小田急電鉄が半世紀をかけて進めてきた、社内では「夢」とさえ言われた複々線化事業が計画の全区間で達成されたのは2017年度末。そもそも、営団地下鉄(現・東京メトロ)千代田線の全通とあわせて代々木上原―東北沢間わずか1駅0.7kmが完成したのは1978年3月だったが、その後は数々の難題から年月を要し、1997年6月に喜多見―和泉多摩川間2.4km、2004年11月に世田谷代田―喜多見間6.4kmが完成した。そして最大の難関として残されていた、下北沢駅界隈を含む東北沢―世田谷代田間1.6kmの地下区間が完成し、2018年3月17日のダイヤ改正でダイヤを抜本的に改めたのである。

この刷新を、小田急電鉄は2016年の春から前面にアピールし、数々の改善によって改正3年後には50億円プラスアルファの増収を目指すとの収支計画も披露されている。

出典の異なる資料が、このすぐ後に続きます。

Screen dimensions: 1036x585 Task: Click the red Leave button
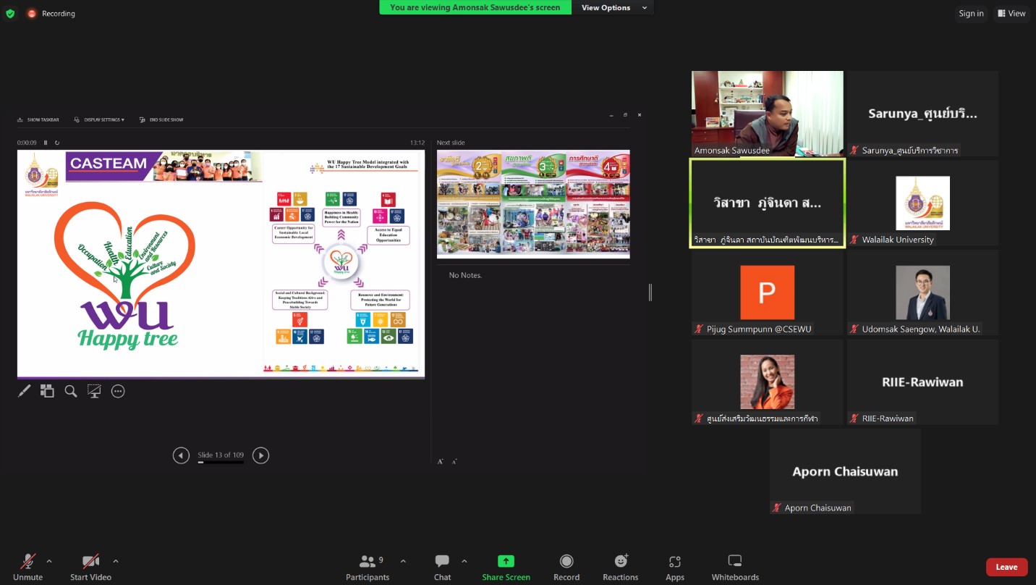tap(1006, 567)
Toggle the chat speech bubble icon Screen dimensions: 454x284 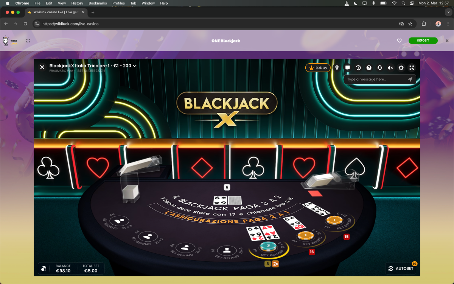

その2018年3月改正から1年、利用者は恩恵を感じているのか、小田急電鉄は狙いどおりの成果を得ているのか、様子を確かめた。

快速急行の混雑は変わらず、通勤急行に誘導

1990年ごろまで200%超と示されていた最混雑区間(世田谷代田―下北沢)ピーク1時間の平均混雑率は列車編成の増強を行ってきた結果、1990年代半ば以降は190%程度に下げることができた。しかしそこが限界で、それ以上の引き下げは複々線化を待つ以外になかった。そして、その達成によりピーク1時間の本数を改正前の27本から36本へと増やした。

小田急線は通勤圏が奥深いため、長距離の速達輸送を重視すると列車密度は急行線ばかりが高まってしまうので、通勤準急を一部区間で緩行線を走行させ、急行線との間を渡り歩く工夫に満ちた複々線の使い分けとしている。具体的には向ヶ丘遊園―成城学園前間は緩行線走行で快速急行を先行させ、成城学園前―経堂間は急行線を走行して各停を抜く。そして、経堂から代々木上原まで再び緩行線を走り、そこでまた快速急行に道を譲るなど、緻密なダイヤ構成による増発である。これらにより、平均混雑率を20位圏外に脱出する150%程度に下げることを、新ダイヤ筆頭のポイントに掲げていた。